El hombre de los ojos como calcetines no se puso de pie ni le tendió la mano.
– Buenos días, señor Cross. Me llamo Thomas Rittenhour y soy abogado.
El prisionero lo miró un instante con expresión sarcástica. Después tendió hacia el letrado las manos sujetas por las esposas.
– ¿Buenos días, ha dicho? ¿Lo son para usted?
El abogado Rittenhour hizo como que no había oído.
– Siéntese, por favor.
Como podía, con las manos impedidas, colocó una silla frente a la mesa y se sentó.
– ¿Qué le ha pasado al viejo Theo?
– Por el momento el señor Felder está ocupado y no puede ocuparse del caso.
Rittenhour no añadió que, cuando se enteró de los cargos, y aunque estaba acostumbrado a tratar con gente de la peor calaña, Felder, horrorizado, se había negado terminantemente a aceptar el caso.
Y por cierto que tampoco él, de no haberse excedido últimamente con las apuestas…
– Unas personas me han solicitado que me encargara de su defensa. Personas que, como es lógico, no desean darse a conocer. Comprende usted lo que quiero decir, ¿verdad?
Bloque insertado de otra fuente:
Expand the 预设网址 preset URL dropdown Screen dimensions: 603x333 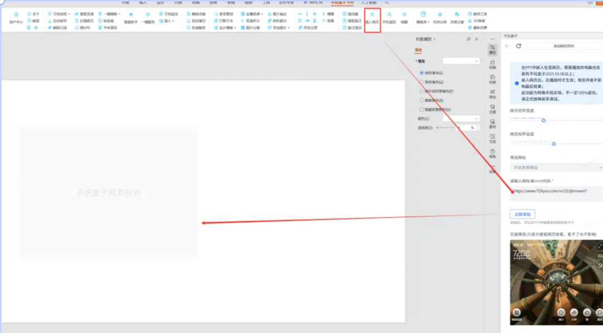click(556, 167)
– No me importa una mierda quiénes sean. Lo único que quiero es salir de aquí lo más deprisa posible.
– Lo intentaremos. Pero antes debo darle una mala noticia.
– Suéltela.
– Ha muerto su primo Caleb.
– Que su alma descanse en paz. Por fin ese gilipollas ha dejado de perseguir sueños y tormentas. ¿Me da un cigarrillo?
Thomas Rittenhour, abogado de Phoenix, no era un novato y tampoco un santo, pero no pudo evitar asombrarse.
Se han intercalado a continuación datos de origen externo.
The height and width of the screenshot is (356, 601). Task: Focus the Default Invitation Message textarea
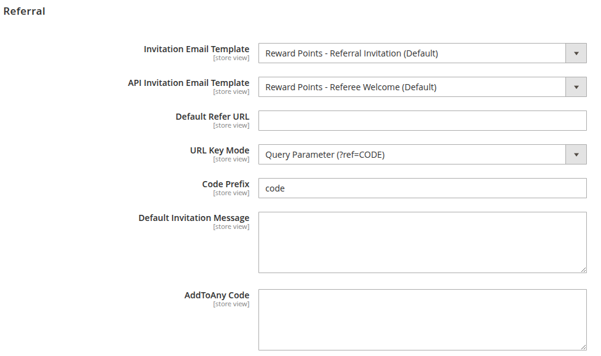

«Que su alma descanse en paz. ¿Me da un cigarrillo?»
Esa sucesión de frases permanecería mucho tiempo en su cabeza, pues eran los términos perfectos con que la sordidez compone sus guiones.
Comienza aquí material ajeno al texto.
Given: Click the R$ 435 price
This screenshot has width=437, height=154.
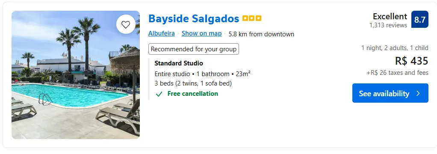Looking at the screenshot, I should coord(412,61).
Sacó del bolsillo una cajetilla de Marlboro y la dejó sobre la mesa. Esperó a que su cliente cogiera un cigarrillo y luego se lo encendió con el Zippo. Mientras Jed Cross se inclinaba hacia la llama, Thomas Rittenhour, aunque sin motivo alguno, tuvo la certeza de que ese tipo estaba loco.
Trató de no pensar en ello y decidió de mala gana cumplir con el trabajo por el que le pagaban.
– Bien, pues, hablemos del caso.
– Ya era hora.
– Señor Cross, está usted acusado de estupro y homicidio contra…
Abrió una carpeta que tenía delante, sobre la mesa, y revisó un documento que contenía las acusaciones.
– …Johnson Nez, un niño navajo de once años. Encontraron el cuerpo enterrado en las cercanías de la mina de carbón, a unas decenas de kilómetros al oeste de Flagstaff. ¿Qué puede decir al respecto?
Rittenhour tenía dos hijos, un varón y una niña, más o menos de la edad de la víctima. Solo pensar que a sus hijos pudiera ocurrirles algo semejante, aparecía en su mente una sombra oscura.
– No he sido yo.
«Pues claro que has sido tú, grandísimo hijoputa. Y de no ser por la situación económica en que me encuentro te entregaría con gran placer a manos del verdugo.»
Thomas Rittenhour se quitó las gafas y las limpió con un pañuelo que había sacado del bolsillo. Con el mismo pañuelo, que conservaba muestras de operaciones similares, se enjugó de la frente un ligero velo de sudor.